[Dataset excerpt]
-------
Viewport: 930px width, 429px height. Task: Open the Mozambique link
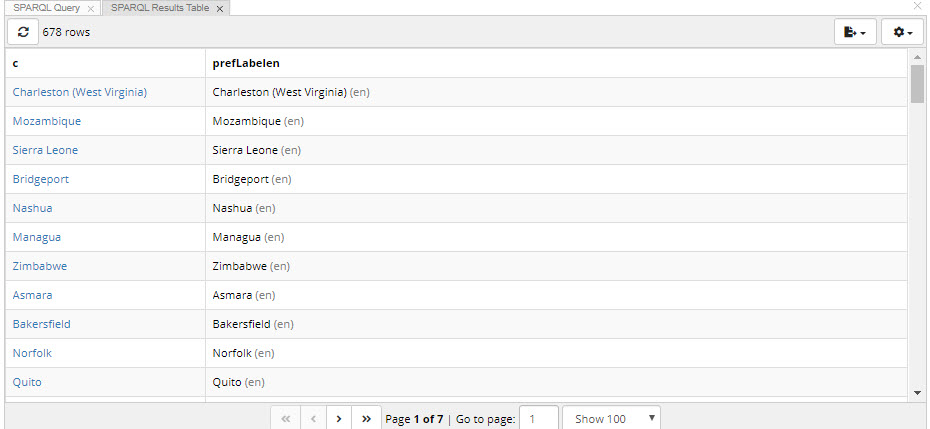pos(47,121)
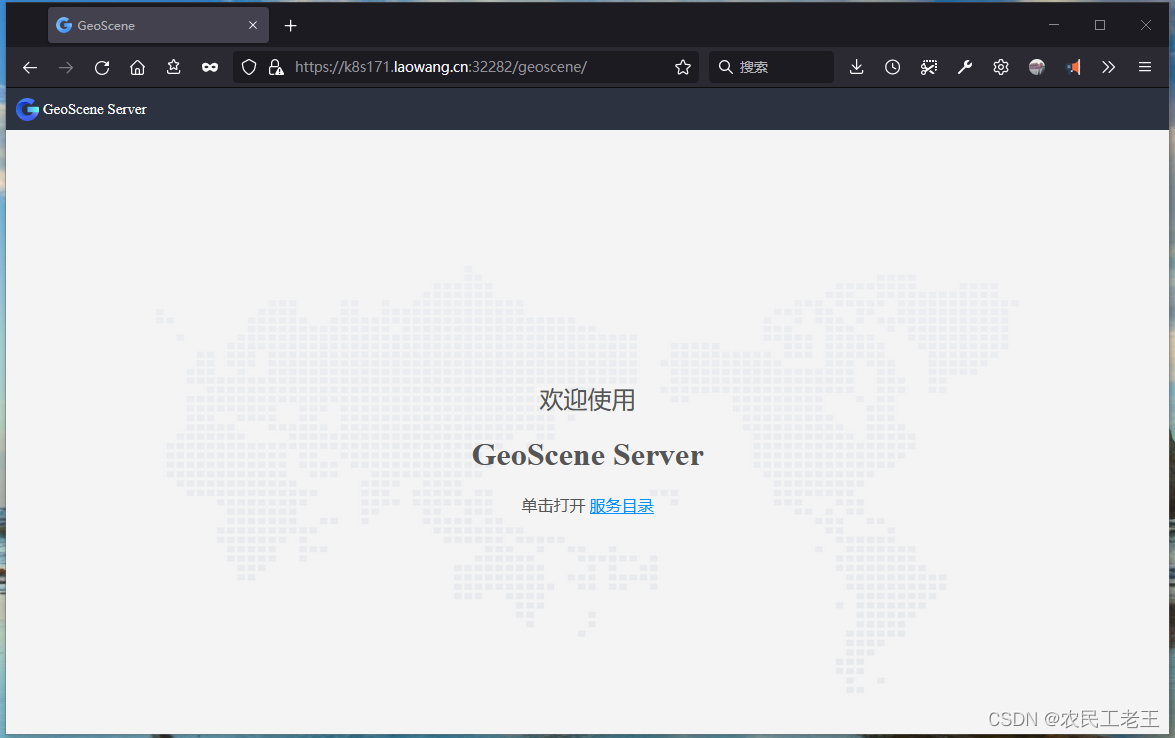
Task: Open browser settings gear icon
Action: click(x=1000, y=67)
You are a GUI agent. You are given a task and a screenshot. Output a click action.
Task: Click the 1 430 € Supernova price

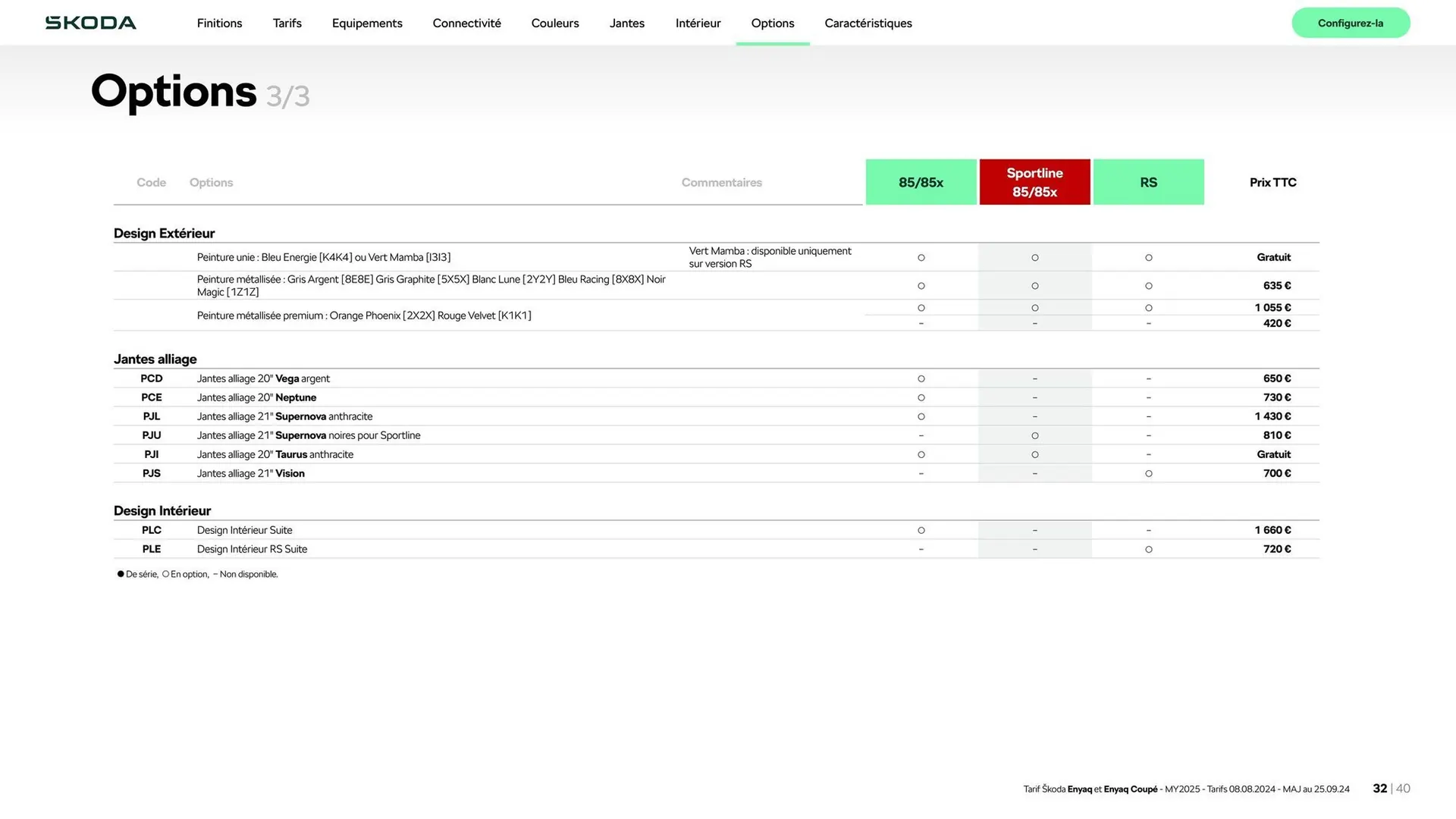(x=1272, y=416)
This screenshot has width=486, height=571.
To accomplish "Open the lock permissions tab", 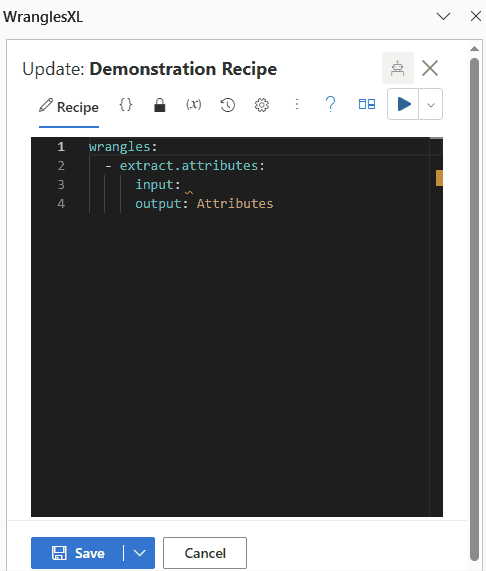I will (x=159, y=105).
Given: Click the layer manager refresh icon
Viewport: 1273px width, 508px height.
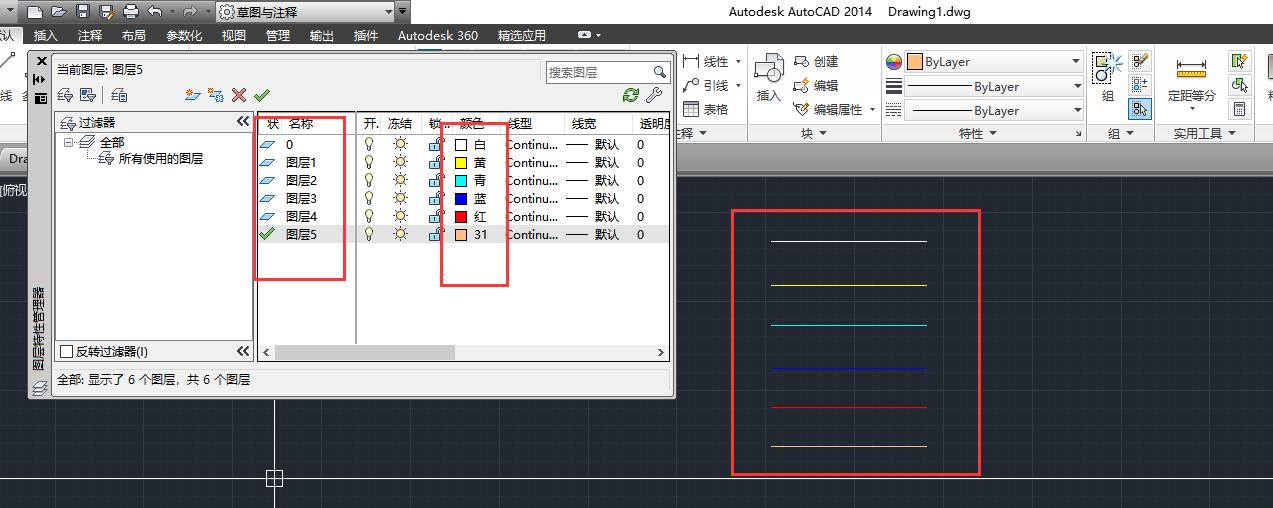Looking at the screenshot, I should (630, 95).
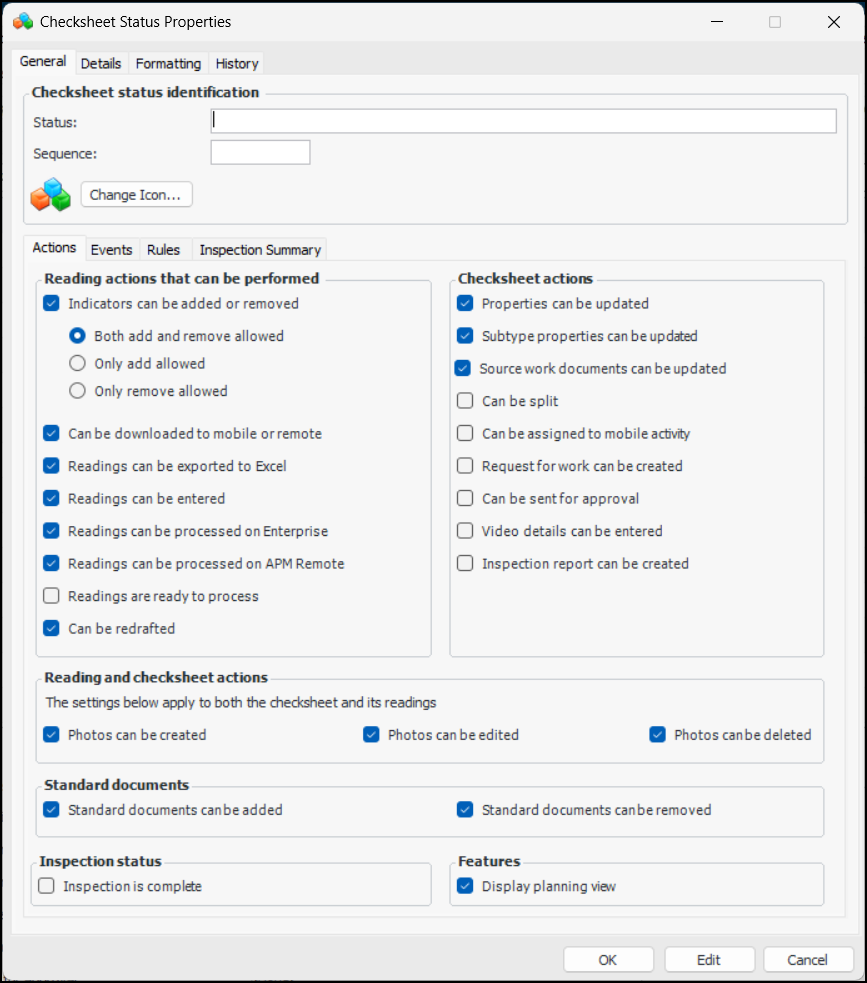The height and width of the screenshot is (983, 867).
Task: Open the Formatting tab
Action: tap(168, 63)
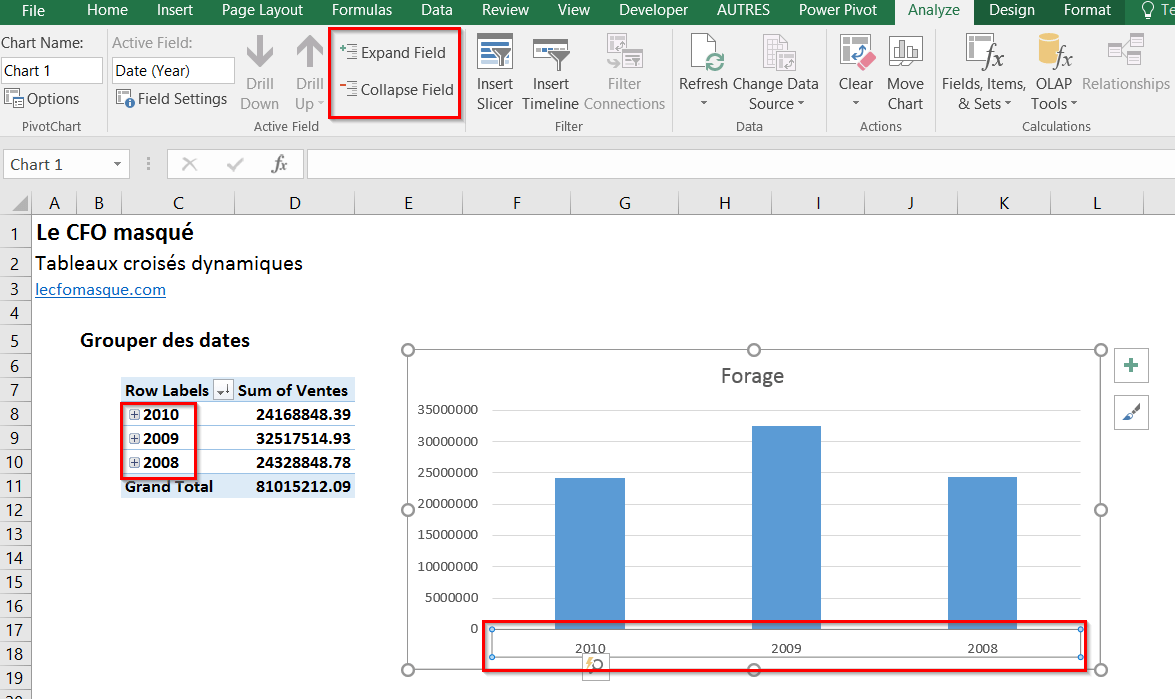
-------
[DIRECTIVE] Reproduce everything from the line containing "Given: Click the layer manager refresh icon" down to the end of the data, substituting "reload" for "refresh" and keeping all else unchanged. Omit the pictures from your answer.

[FINISHED TASK]
Given: Click the layer manager reload icon
Viewport: 1273px width, 508px height.
Looking at the screenshot, I should (630, 95).
The height and width of the screenshot is (983, 867).
Task: Open the Formatting tab
Action: tap(168, 63)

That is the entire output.